In the exploit phase, the model generates new phrases by analyzing the single terms of the instances in the input dictionary. We use two phrase-generation algorithms: (i) one modifies the phrases by replacing single terms with similar terms from the text corpus, e.g., “abnormal behavior” can be modified to “strange behavior”; (ii) the other extends the instances with terms from the text corpus that are related to the terms in the instance, e.g., “abnormal blood clotting problems” may not appear in a large text corpus, but “abnormal blood count”, “blood clotting” and “clotting problems” appear several times in the corpus and can be used to build the more complex instance. This approach allows us to construct new multi-term instances that don’t appear as such in the text corpus but are supported by statistical evidence to suggest that they might be of interest for the user.

User interface for dictionary expansion approach

User interface for generating a dictionary for adverse drug reactions from user blogs. The interface shows lists of Accepted, Candidates and Rejected entities.

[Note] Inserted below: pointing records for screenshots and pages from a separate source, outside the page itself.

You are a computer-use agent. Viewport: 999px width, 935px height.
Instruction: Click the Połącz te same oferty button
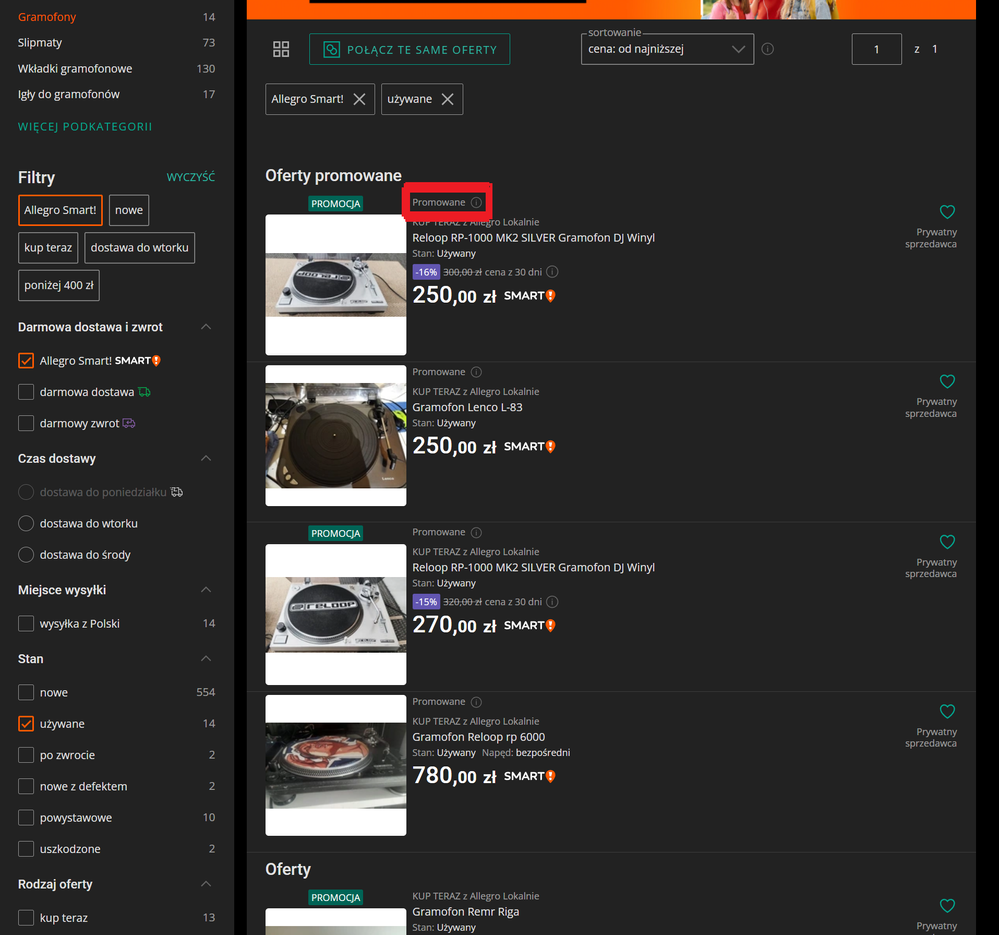[x=409, y=50]
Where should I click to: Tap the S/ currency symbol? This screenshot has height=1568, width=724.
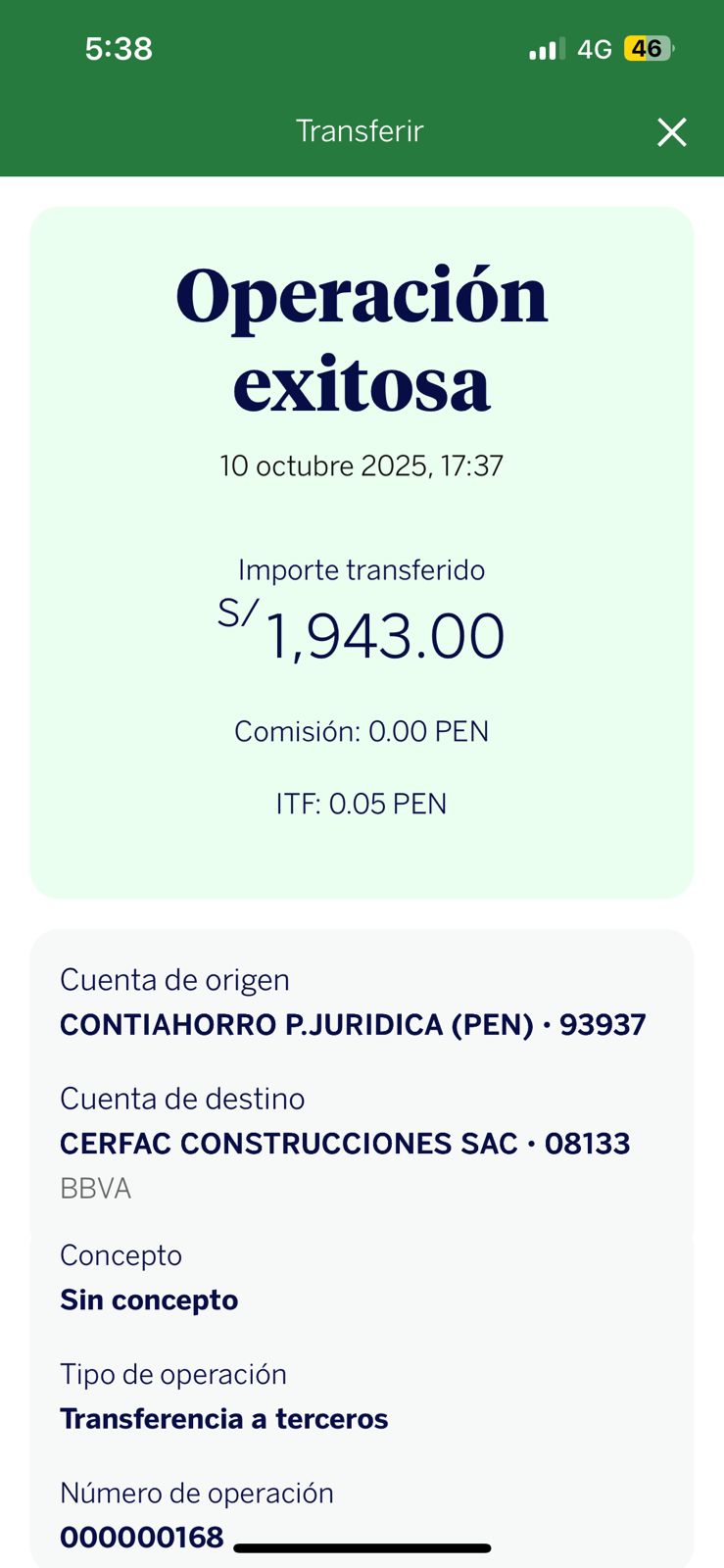237,613
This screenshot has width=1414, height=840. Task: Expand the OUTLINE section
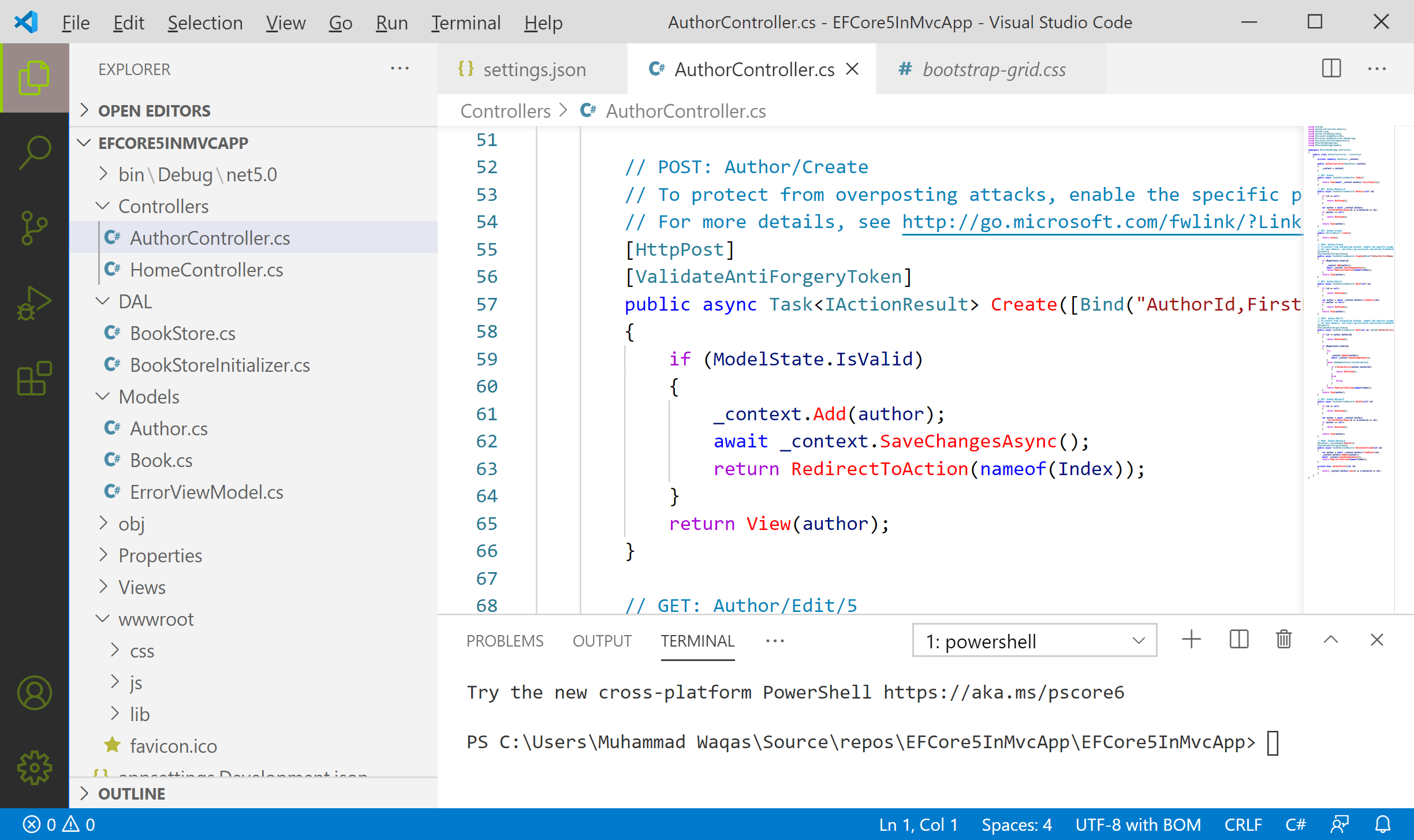pos(132,794)
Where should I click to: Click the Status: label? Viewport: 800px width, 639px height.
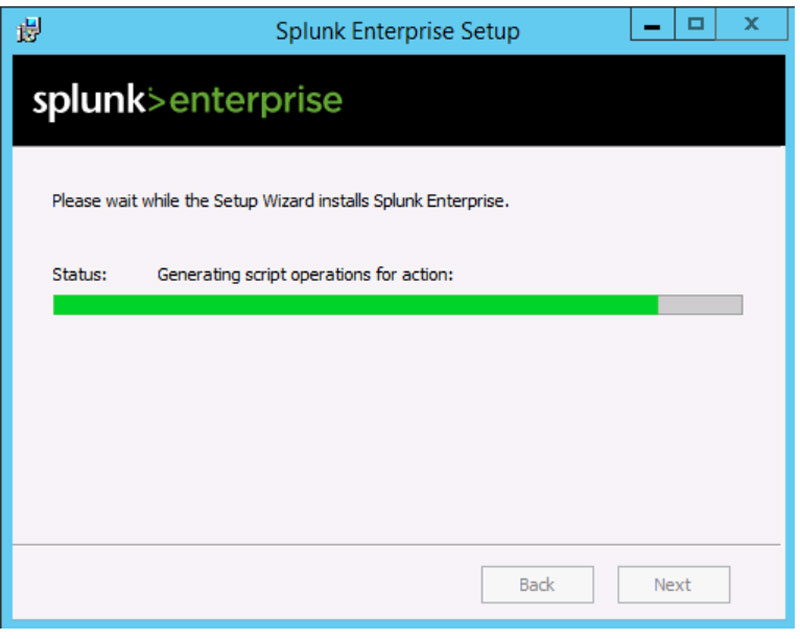click(80, 275)
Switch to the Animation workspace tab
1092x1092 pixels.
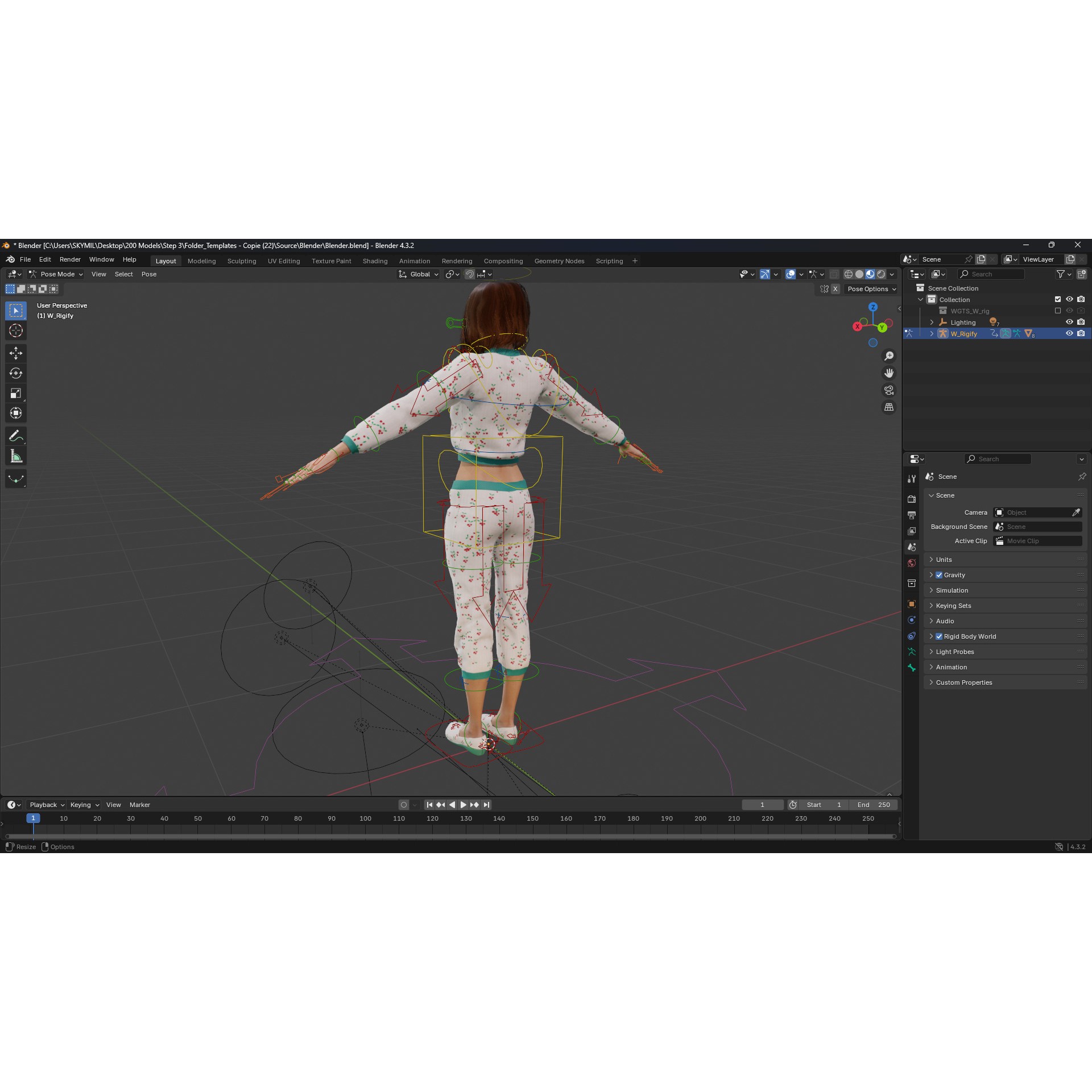tap(415, 261)
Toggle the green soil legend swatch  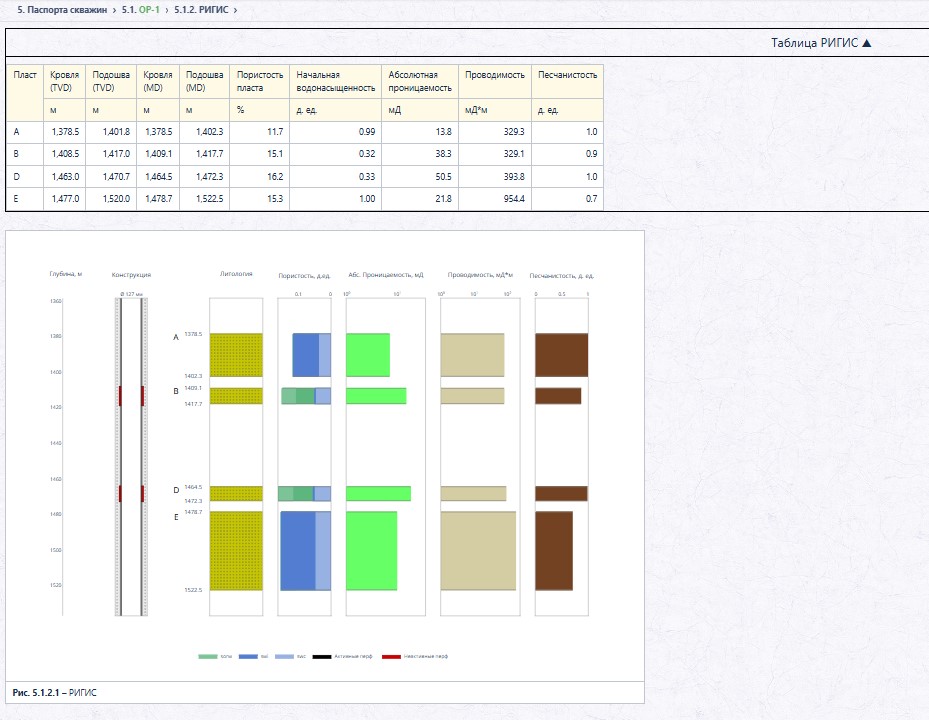(x=207, y=657)
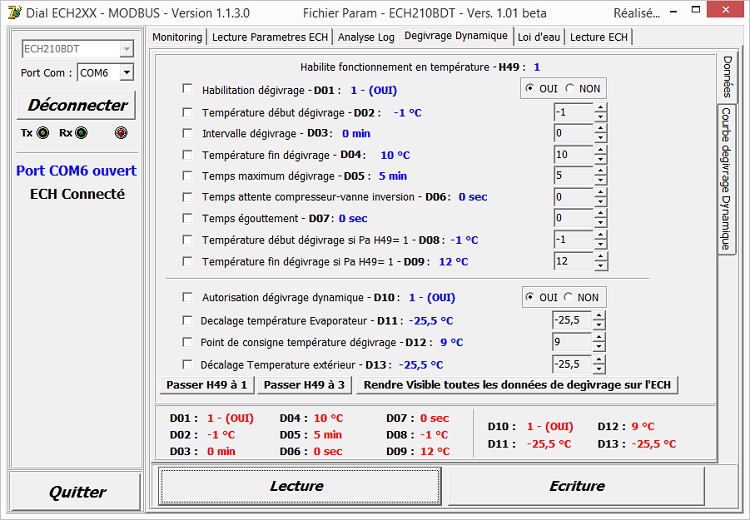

This characteristic is critical to help “future-proof” a lexicon. For a surveillance application (e.g., drug side effects mentioned on Twitter) it reduces how frequently a human needs to “tune up” the lexicon to make sure it is catching all relevant entity instances.

Including HumL

Combining the explore and exploit approaches in an unsupervised fashion (or an infrequently supervised fashion) is not particularly effective. It tends to generate many spurious results that the human expert needs to wade through. Close supervision, however, results in a much more performant system. The evaluation shows that tighter AI/human collaboration results in nearly perfect performance of the system, i.e., nearly all the candidates identified by the system are valid entries in the dictionary.

The AI/human collaboration is essential for our approach to be successful. We run the algorithm on a small number of entities to ensure consistency and let humans provide feedback before training on larger entries.

We believe our AI algorithms can be applied to multiple industries. The algorithm is being tested in IBM’s Call Center for classifying incoming calls. IBM Watson is exploring our approach for extending a list of entities to increase its coverage when using domain specific corpus. Also, the insurance industry is interested in applying our approach to classifying contracts and analyzing reports.

References

  1. Alba, A., Gruhl, D., Ristoski, P., Welch, S. Interactive Dictionary Expansion using Neural Language Models. Second international workshop on Augmenting Intelligence with Humans­in­the-Loop (2018).
  2. Coden, A., Gruhl, D., Lewis, N., Tanenblatt, M., Terdiman, J. SPOT the drug! An unsupervised pattern matching method to extract drug names from very large clinical corpora. Proceedings – 2012 IEEE 2nd Conference on Healthcare Informatics, Imaging and Systems Biology, pp. 33–39 (2012).
  3. Alba, A., Coden, A., Gentile, A.L., Gruhl, D., Ristoski, P., Welch, S. Multi-lingual concept extraction with linked data and human-in-the-loop. Proceedings of the Knowledge Capture Conference, p. 24 (2017).
  4. Clarkson, K., Gentile, A.G., Gruhl, D., Ristoski, P., Terdiman, J., Welch, S. User-Centric Ontology Population. European Semantic Web Conference, pp. 112–127 (2018).
  5. Mikolov, T. et al. Distributed representations of words and phrases and their compositionality. Advances in neural information processing systems (2013).